A Healthy Blog

Massachusetts health care — wonky, with a healthy dose of reality

Schwarzenegger's Health Proposal: "Massachusetts on Steroids"

Schwarzenegger's Health Proposal: "Massachusetts on Steroids"

January 8, 2007

Credit to NPR's Julie Rovner for the "MA on steroids" one-liner. Click here for the NYT article on CA Gov. Arnold Schwarzenegger's universal health proposal. It's big, it's bold, it's risky -- and you've got to give the Governator credit for producing a plan that lives up to the advance hype. This proposal delivers:

-- The plan aims to cover nearly all 6.5 million uninsured in California -- and, if enacted, might just do it.

-- All businesses with 10 or more employees that do not provide coverage would have to pay a 4% payroll tax to the State (the MA law requires a $295 annual contribution -- the House approved version would have required a 5-7% payroll tax on non-covering firms).

-- Insurers would no longer be able to write or deny coverage based on an individual's medical condition (MA outlawed such practices back in 1996).

-- All individuals would be required to purchase coverage, with significant subsidies to help lower income individuals pay for coverage. (Close to the MA version.)

-- Hospitals would be assessed 4% of revenues and physicians would be assessed 2% of revenue, and Medi-Cal providers would be given rate increases (the MA law gives significant MassHealth rate increases to hospitals and physicians, with no new assessment on others).

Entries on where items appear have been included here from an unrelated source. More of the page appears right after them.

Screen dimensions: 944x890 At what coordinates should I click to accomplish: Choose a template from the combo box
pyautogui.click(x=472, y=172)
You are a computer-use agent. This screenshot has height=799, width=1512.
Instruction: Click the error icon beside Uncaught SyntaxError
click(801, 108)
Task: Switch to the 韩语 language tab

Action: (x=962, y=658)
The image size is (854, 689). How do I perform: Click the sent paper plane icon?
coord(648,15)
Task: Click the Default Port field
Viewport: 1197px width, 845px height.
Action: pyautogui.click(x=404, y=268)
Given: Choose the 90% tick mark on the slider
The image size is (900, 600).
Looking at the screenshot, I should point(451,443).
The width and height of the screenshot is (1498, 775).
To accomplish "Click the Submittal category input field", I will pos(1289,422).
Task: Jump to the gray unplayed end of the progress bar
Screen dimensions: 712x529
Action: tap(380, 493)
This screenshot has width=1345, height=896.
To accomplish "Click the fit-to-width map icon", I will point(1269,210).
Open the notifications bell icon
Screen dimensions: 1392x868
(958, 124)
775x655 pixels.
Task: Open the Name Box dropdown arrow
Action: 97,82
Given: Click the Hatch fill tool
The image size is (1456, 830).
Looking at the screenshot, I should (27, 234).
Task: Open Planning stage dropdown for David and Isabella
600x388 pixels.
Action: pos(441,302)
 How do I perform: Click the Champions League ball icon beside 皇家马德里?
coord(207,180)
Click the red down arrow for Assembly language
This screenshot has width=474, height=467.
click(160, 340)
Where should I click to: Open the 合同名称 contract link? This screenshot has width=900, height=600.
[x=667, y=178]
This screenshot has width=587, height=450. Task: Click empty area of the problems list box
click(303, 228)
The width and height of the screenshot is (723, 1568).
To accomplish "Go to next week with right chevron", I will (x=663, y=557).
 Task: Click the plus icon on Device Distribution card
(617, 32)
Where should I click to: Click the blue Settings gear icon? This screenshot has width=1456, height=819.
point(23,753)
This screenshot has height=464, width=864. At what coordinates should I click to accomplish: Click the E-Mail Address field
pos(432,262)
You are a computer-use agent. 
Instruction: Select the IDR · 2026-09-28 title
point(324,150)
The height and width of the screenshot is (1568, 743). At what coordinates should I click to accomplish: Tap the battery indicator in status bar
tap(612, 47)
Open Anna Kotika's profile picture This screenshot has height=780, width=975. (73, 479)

-- Everyone would be eligible for subsidies and assessments, including undocumented immigrants (in MA, only legal immigrants are eligible for new subsidized coverage).

In a word, wow.

How will an overwhelmingly Democratic legislature (which last year passed a single payer bill -- without financing -- which Schwarzenegger vetoed) react?

The Massachusetts law was constructed to provide benefits to everyone possible and minimal pain to anyone. The Schwarzenegger plan has something to alienate almost everyone -- business will hate the payroll tax; docs and hospitals will hate the assessments; many insurers will balk at a ban on medical underwriting; many consumers will balk at the individual mandate; progressives will claim it's way to stall single payer. Not a promising political recipe.

But give Arnold credit. Health reform is back in a big, audacious and gutsy way. No way this issue is going down quietly.